Task description ->
Please repeat the data word for word, from the line with "Click the 26.8" up to and including the line with "Screen dimensions: 1000x667 pos(864,207)".
··· Data listing ···
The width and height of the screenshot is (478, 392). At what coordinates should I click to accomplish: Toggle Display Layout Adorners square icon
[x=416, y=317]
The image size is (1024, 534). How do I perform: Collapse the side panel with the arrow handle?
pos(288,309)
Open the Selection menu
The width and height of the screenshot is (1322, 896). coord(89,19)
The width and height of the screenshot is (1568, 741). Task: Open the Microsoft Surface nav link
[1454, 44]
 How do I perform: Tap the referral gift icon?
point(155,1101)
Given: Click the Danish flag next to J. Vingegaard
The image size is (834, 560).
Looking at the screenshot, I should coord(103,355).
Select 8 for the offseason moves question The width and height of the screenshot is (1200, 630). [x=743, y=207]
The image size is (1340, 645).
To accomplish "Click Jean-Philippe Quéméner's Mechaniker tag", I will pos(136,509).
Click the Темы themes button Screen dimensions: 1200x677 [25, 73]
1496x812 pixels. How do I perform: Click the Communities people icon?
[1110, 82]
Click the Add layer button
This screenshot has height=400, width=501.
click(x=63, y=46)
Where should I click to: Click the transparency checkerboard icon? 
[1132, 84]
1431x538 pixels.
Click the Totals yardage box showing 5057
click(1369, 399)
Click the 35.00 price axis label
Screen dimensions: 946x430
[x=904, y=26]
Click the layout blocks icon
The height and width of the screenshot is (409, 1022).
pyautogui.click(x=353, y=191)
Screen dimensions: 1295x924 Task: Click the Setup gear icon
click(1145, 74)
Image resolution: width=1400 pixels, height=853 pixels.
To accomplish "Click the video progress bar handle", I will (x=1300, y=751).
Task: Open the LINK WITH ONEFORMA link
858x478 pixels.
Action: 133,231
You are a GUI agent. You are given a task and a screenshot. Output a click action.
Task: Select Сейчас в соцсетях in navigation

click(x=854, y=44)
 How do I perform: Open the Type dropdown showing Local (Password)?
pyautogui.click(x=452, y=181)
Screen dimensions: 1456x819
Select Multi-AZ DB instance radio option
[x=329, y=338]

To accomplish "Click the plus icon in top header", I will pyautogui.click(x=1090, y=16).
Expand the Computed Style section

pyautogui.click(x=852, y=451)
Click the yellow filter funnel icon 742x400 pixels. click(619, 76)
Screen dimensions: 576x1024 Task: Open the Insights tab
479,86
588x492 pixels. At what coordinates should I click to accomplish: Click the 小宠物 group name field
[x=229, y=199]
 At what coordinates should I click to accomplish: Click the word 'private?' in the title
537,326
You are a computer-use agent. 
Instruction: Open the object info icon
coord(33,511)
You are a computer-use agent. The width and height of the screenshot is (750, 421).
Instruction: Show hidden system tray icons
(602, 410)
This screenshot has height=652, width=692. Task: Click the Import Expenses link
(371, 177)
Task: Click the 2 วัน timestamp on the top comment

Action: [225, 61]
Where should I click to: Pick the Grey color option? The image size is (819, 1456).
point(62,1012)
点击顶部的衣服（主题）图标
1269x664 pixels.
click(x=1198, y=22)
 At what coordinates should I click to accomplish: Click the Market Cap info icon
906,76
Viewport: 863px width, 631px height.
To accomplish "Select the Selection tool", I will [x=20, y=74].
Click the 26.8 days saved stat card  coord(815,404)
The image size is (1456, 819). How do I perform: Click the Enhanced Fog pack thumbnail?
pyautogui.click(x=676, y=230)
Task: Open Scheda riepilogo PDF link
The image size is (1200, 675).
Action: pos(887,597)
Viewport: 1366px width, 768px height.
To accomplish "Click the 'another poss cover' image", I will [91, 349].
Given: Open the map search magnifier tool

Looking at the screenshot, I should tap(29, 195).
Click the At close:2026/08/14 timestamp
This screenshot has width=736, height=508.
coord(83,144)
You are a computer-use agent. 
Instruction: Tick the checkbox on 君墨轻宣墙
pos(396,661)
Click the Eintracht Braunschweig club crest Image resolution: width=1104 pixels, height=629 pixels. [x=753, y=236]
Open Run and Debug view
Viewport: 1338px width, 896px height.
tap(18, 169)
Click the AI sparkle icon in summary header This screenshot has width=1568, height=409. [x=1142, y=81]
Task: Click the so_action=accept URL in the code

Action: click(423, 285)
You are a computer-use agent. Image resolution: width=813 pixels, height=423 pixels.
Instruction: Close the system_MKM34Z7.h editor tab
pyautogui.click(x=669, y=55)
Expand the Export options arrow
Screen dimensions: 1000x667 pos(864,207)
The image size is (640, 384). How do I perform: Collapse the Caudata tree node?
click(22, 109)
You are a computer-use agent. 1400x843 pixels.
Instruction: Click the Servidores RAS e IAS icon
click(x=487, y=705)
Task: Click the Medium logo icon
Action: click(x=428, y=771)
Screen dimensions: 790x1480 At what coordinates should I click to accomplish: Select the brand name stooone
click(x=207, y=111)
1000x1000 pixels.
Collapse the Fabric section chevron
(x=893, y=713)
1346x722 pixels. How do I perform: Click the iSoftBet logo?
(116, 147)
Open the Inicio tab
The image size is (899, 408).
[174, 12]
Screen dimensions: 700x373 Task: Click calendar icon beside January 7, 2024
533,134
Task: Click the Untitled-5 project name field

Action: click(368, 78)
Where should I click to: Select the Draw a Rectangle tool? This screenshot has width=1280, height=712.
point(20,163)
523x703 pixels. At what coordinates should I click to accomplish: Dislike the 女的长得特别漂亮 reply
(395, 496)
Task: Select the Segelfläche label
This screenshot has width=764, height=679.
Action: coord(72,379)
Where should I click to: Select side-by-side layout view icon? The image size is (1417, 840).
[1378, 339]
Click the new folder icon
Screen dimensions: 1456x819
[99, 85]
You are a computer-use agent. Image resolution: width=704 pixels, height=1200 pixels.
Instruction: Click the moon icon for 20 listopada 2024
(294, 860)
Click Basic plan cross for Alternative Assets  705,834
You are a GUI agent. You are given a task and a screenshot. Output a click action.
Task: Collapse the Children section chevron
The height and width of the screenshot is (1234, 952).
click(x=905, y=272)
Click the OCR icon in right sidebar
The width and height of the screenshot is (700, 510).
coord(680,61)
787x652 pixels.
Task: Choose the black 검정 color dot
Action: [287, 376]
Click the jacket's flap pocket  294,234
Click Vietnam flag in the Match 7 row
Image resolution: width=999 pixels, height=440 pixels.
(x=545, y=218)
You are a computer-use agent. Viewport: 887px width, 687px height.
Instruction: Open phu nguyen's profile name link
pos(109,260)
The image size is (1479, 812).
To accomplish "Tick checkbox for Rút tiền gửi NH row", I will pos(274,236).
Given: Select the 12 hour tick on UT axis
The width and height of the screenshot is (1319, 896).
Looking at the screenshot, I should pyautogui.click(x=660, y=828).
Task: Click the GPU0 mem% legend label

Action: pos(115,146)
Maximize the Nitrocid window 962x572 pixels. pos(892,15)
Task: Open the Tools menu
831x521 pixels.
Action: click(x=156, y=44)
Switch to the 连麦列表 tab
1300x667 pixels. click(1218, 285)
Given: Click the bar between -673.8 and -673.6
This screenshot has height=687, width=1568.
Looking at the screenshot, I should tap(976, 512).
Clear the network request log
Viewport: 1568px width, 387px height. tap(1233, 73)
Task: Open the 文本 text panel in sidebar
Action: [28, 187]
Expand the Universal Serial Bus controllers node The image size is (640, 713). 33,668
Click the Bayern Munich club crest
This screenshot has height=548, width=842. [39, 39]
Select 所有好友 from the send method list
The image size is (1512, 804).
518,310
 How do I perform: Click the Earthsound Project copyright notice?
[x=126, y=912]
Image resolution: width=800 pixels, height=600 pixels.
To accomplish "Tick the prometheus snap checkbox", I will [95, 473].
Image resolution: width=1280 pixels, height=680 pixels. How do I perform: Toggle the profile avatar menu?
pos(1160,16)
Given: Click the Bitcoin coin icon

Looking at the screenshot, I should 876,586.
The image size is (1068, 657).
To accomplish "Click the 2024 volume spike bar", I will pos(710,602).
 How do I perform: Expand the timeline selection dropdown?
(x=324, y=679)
···
Written response ->
Click the 26.8 days saved stat card  coord(815,404)
The image size is (1456, 819). How do I perform: Click the Enhanced Fog pack thumbnail?
pyautogui.click(x=676, y=230)
Task: Open Scheda riepilogo PDF link
The image size is (1200, 675).
Action: pos(887,597)
Viewport: 1366px width, 768px height.
To accomplish "Click the 'another poss cover' image", I will [91, 349].
Given: Open the map search magnifier tool

Looking at the screenshot, I should tap(29, 195).
Click the At close:2026/08/14 timestamp
This screenshot has width=736, height=508.
coord(83,144)
You are a computer-use agent. 
Instruction: Tick the checkbox on 君墨轻宣墙
pos(396,661)
Click the Eintracht Braunschweig club crest Image resolution: width=1104 pixels, height=629 pixels. [x=753, y=236]
Open Run and Debug view
Viewport: 1338px width, 896px height.
tap(18, 169)
Click the AI sparkle icon in summary header This screenshot has width=1568, height=409. [x=1142, y=81]
Task: Click the so_action=accept URL in the code

Action: click(423, 285)
You are a computer-use agent. Image resolution: width=813 pixels, height=423 pixels.
Instruction: Close the system_MKM34Z7.h editor tab
pyautogui.click(x=669, y=55)
Expand the Export options arrow
Screen dimensions: 1000x667 pos(864,207)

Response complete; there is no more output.